How to complete this task -
Word for word, give the listing below again.

Data excerpts -

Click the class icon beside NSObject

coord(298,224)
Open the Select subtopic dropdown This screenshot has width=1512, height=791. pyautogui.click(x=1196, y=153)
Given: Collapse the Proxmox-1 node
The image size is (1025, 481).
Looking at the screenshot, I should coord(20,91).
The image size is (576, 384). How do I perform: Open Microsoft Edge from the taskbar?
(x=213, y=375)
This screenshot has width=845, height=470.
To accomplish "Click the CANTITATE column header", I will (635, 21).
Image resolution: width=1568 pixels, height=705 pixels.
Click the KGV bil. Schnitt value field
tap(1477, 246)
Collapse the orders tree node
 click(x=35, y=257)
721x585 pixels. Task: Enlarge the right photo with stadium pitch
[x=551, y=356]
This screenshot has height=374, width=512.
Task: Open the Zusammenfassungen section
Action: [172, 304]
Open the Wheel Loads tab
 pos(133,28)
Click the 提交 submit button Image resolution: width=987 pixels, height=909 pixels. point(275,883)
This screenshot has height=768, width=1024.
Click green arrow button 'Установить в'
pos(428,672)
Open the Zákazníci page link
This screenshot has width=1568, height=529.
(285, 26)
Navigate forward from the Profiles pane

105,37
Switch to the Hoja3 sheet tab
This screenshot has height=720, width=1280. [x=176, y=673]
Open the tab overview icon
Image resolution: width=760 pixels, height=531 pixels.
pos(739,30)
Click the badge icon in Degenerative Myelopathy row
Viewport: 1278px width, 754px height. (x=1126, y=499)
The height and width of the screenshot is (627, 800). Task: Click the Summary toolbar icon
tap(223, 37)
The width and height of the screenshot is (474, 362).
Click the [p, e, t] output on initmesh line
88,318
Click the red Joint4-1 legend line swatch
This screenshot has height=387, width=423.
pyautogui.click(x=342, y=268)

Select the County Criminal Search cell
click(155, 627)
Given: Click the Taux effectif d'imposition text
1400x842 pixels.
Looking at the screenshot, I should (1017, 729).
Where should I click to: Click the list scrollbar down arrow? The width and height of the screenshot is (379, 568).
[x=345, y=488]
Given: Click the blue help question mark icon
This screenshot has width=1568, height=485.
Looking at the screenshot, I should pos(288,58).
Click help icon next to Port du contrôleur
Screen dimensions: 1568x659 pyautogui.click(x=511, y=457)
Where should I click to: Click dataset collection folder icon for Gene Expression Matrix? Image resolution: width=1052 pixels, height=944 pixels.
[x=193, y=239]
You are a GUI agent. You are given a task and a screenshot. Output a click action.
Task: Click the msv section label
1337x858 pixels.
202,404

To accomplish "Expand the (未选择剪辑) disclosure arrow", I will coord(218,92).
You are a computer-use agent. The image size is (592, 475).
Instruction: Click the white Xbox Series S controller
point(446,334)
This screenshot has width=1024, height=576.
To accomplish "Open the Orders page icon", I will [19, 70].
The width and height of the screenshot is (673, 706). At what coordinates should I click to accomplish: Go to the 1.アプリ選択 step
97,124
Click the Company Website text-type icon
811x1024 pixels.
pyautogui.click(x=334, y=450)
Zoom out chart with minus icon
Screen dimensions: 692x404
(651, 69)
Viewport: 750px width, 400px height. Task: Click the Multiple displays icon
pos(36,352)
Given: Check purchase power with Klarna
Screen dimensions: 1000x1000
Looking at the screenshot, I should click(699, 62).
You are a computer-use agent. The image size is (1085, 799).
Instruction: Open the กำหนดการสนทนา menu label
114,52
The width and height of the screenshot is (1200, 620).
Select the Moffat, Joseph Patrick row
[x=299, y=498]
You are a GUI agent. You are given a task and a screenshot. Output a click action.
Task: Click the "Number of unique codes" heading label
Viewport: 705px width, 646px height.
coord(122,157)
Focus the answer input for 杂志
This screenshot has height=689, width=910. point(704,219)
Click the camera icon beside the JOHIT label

Exercise response -
Click the class icon beside NSObject

coord(298,224)
Open the Select subtopic dropdown This screenshot has width=1512, height=791. pyautogui.click(x=1196, y=153)
Given: Collapse the Proxmox-1 node
The image size is (1025, 481).
Looking at the screenshot, I should coord(20,91).
The image size is (576, 384). How do I perform: Open Microsoft Edge from the taskbar?
(x=213, y=375)
This screenshot has width=845, height=470.
To accomplish "Click the CANTITATE column header", I will (635, 21).
Image resolution: width=1568 pixels, height=705 pixels.
Click the KGV bil. Schnitt value field
tap(1477, 246)
Collapse the orders tree node
 click(x=35, y=257)
721x585 pixels. Task: Enlarge the right photo with stadium pitch
[x=551, y=356]
This screenshot has height=374, width=512.
Task: Open the Zusammenfassungen section
Action: [172, 304]
Open the Wheel Loads tab
 pos(133,28)
Click the 提交 submit button Image resolution: width=987 pixels, height=909 pixels. point(275,883)
This screenshot has height=768, width=1024.
Click green arrow button 'Установить в'
pos(428,672)
Open the Zákazníci page link
This screenshot has width=1568, height=529.
(285, 26)
Navigate forward from the Profiles pane

105,37
Switch to the Hoja3 sheet tab
This screenshot has height=720, width=1280. [x=176, y=673]
Open the tab overview icon
Image resolution: width=760 pixels, height=531 pixels.
pos(739,30)
Click the badge icon in Degenerative Myelopathy row
Viewport: 1278px width, 754px height. (x=1126, y=499)
The height and width of the screenshot is (627, 800). Task: Click the Summary toolbar icon
tap(223, 37)
The width and height of the screenshot is (474, 362).
Click the [p, e, t] output on initmesh line
88,318
Click the red Joint4-1 legend line swatch
This screenshot has height=387, width=423.
pyautogui.click(x=342, y=268)

Select the County Criminal Search cell
click(155, 627)
Given: Click the Taux effectif d'imposition text
1400x842 pixels.
Looking at the screenshot, I should (1017, 729).
Where should I click to: Click the list scrollbar down arrow? The width and height of the screenshot is (379, 568).
[x=345, y=488]
Given: Click the blue help question mark icon
This screenshot has width=1568, height=485.
Looking at the screenshot, I should pos(288,58).
Click help icon next to Port du contrôleur
Screen dimensions: 1568x659 pyautogui.click(x=511, y=457)
Where should I click to: Click dataset collection folder icon for Gene Expression Matrix? Image resolution: width=1052 pixels, height=944 pixels.
[x=193, y=239]
You are a GUI agent. You are given a task and a screenshot. Output a click action.
Task: Click the msv section label
1337x858 pixels.
202,404

To accomplish "Expand the (未选择剪辑) disclosure arrow", I will coord(218,92).
You are a computer-use agent. The image size is (592, 475).
Instruction: Click the white Xbox Series S controller
point(446,334)
This screenshot has width=1024, height=576.
To accomplish "Open the Orders page icon", I will [19, 70].
The width and height of the screenshot is (673, 706). At what coordinates should I click to accomplish: Go to the 1.アプリ選択 step
97,124
Click the Company Website text-type icon
811x1024 pixels.
pyautogui.click(x=334, y=450)
Zoom out chart with minus icon
Screen dimensions: 692x404
(651, 69)
Viewport: 750px width, 400px height. Task: Click the Multiple displays icon
pos(36,352)
Given: Check purchase power with Klarna
Screen dimensions: 1000x1000
Looking at the screenshot, I should click(699, 62).
You are a computer-use agent. The image size is (1085, 799).
Instruction: Open the กำหนดการสนทนา menu label
114,52
The width and height of the screenshot is (1200, 620).
Select the Moffat, Joseph Patrick row
[x=299, y=498]
You are a GUI agent. You are given a task and a screenshot. Output a click action.
Task: Click the "Number of unique codes" heading label
Viewport: 705px width, 646px height.
coord(122,157)
Focus the answer input for 杂志
This screenshot has height=689, width=910. point(704,219)
Click the camera icon beside the JOHIT label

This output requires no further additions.